STJ, RMS 66.905. Recurso ordinário. Apelação em mandado de segurança. Fungibilidade. Recebimento como recurso especial. Descabimento.
Situação Fática: Impetrante de mandado de segurança perante o juiz de 1º grau tem a segurança denegada em sede de sentença.
Após recorrer mediante apelação, o tribunal, em sede de acórdão, confirma a sentença.
Irresignado, o impetrante apresenta recurso ordinário para o STJ.
Controvérsia: Mesmo que o recurso ordinário seja reservado pela Constituição para as hipóteses em que o mandamus é impetrado originariamente perante tribunal – e não perante juiz de 1º grau –, seria possível aplicar o princípio da fungibilidade recursal e receber esse recurso ordinário como recurso especial?
Decisão: Para o STJ, não.

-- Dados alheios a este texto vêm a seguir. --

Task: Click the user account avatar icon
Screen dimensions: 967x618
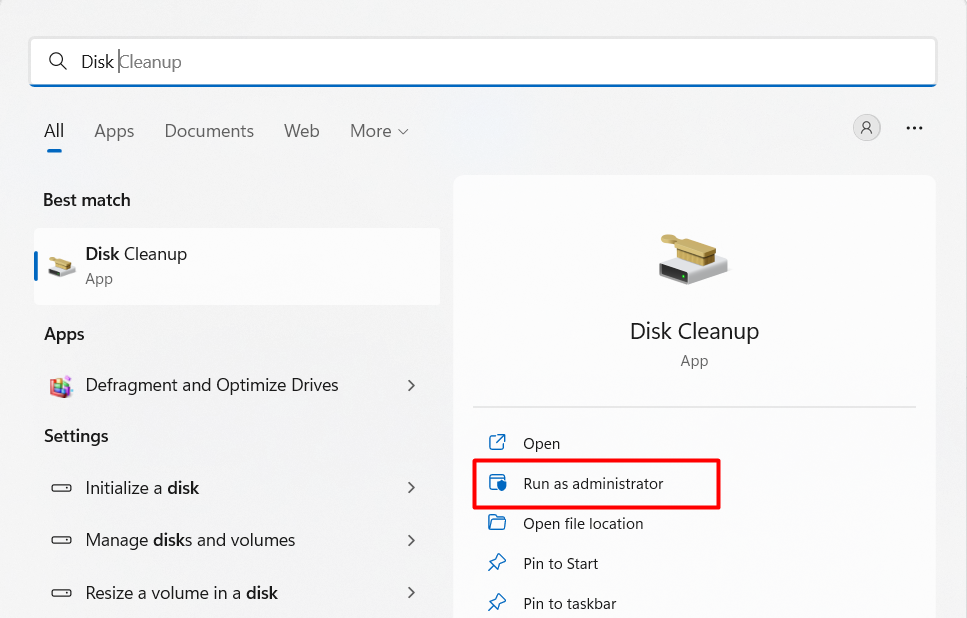Action: pyautogui.click(x=866, y=128)
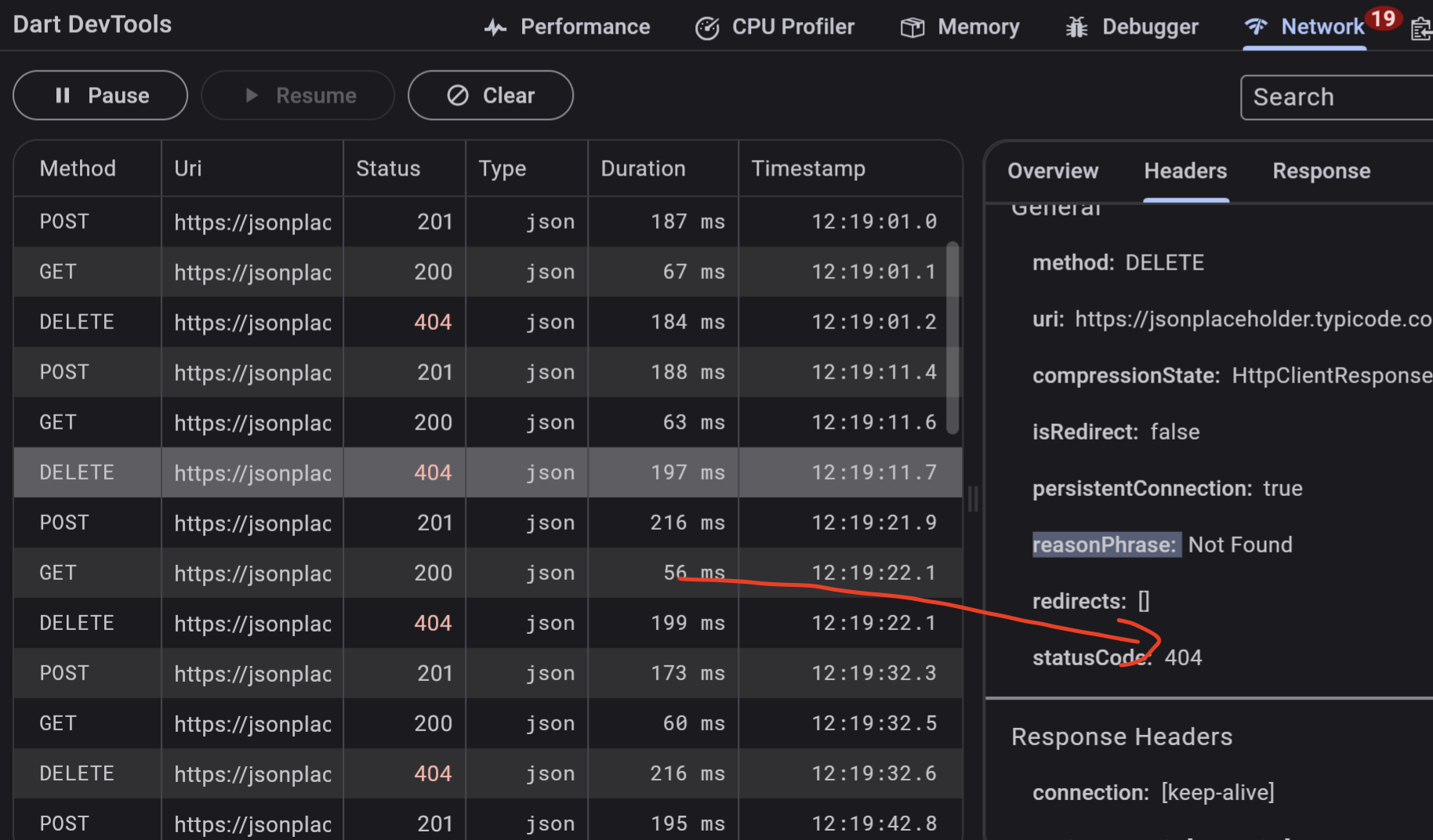Switch to the Overview tab
The height and width of the screenshot is (840, 1433).
(1052, 171)
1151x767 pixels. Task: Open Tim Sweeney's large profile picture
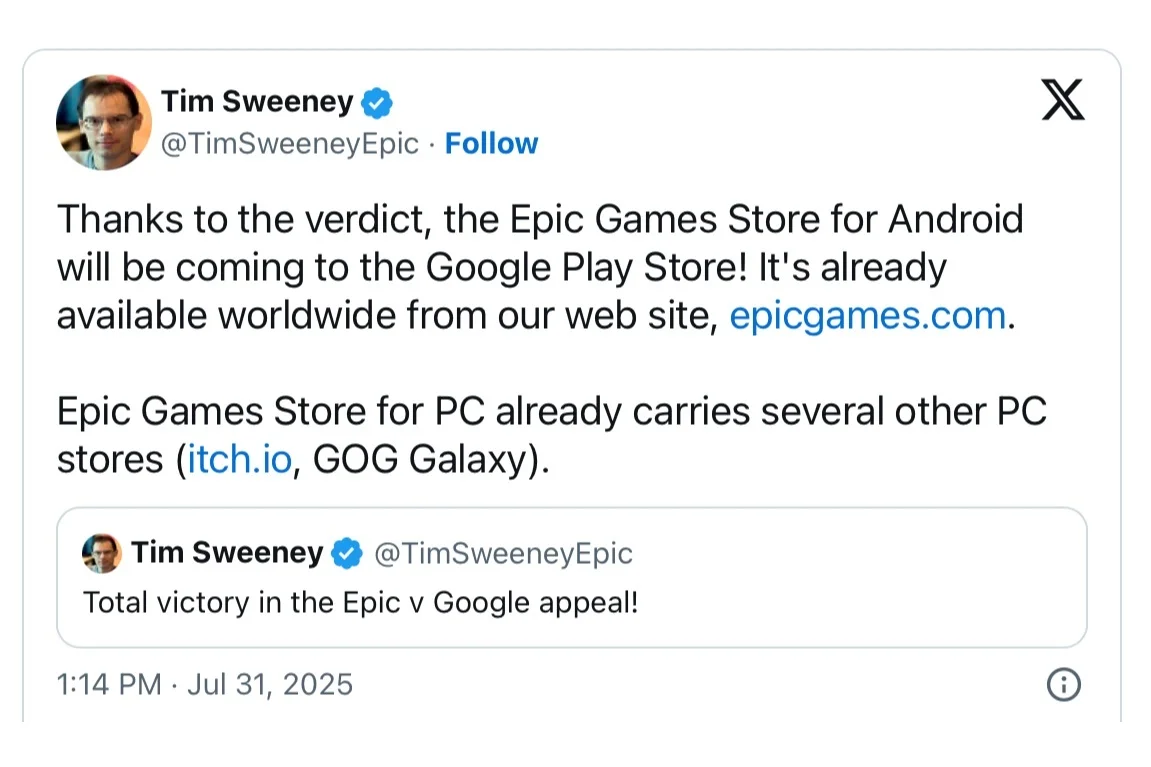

A hipótese em tela constitui erro grosseiro, o que afasta a aplicação do princípio da fungibilidade recursal.
Fundamentos: Como garantia fundamental prevista no art. 5º, LXIX, da CF, o constituinte regulou o procedimento do writ de maneira a possibilitar a reanálise da prova pré-constituída do direito líquido e certo numa instância recursal sempre que a decisão de mérito denegar a segurança e mantiver o ato coator.
Quando o mandado de segurança é impetrado perante o juiz de 1º grau, o tema não desperta maiores controvérsias porque a apelação é o recurso cabível contra a sentença, seja a segurança concedida ou denegada (Lei art. 14, caput, da Lei 12.016/09, devolvendo a análise da matéria de fato e de direito ao órgão recursal.
A preocupação do constituinte realmente se revela quando o mandado de segurança é da competência originária de tribunal de 2º grau ou de tribunal superior que não seja o próprio STF (como o Pretório Excelso é o órgão de cúpula do Poder Judiciário, seria inaplicável o princípio do duplo grau de jurisdição à sua competência originária).
Tratando-se de writ de competência originária de tribunal que não seja o STF, a legislação em geral trata a hipótese como mandado de segurança decidido em “única instância”, já que o processo não foi objeto de julgamento monocrático por um juiz a quo, de 1º grau, através de sentença, submetendo-se a julgamento colegiado através de acórdão a ser originariamente proferido por desembargadores ou ministros.
Assim, as decisões que denegam mandado de segurança em única instância nos tribunais são combatidas pela via do recurso ordinário constitucional (ou, simplesmente, recurso ordinário), que é regulado pelos arts. 1.027 e 1.028 do CPC e se assemelha à apelação.
Frise-se que o recurso ordinário contra decisão denegatória de segurança de TJ ou TRF será sempre dirigido para o STJ (CF, art. 105, II, ‘b’), mesmo que verse exclusivamente sobre matéria constitucional, porque o STJ funcionará como instância revisora de forma ampla, à semelhança do recurso de apelação, podendo apreciar fundamentos de fato e direito do recurso (diferentemente do que ocorre com o recurso especial).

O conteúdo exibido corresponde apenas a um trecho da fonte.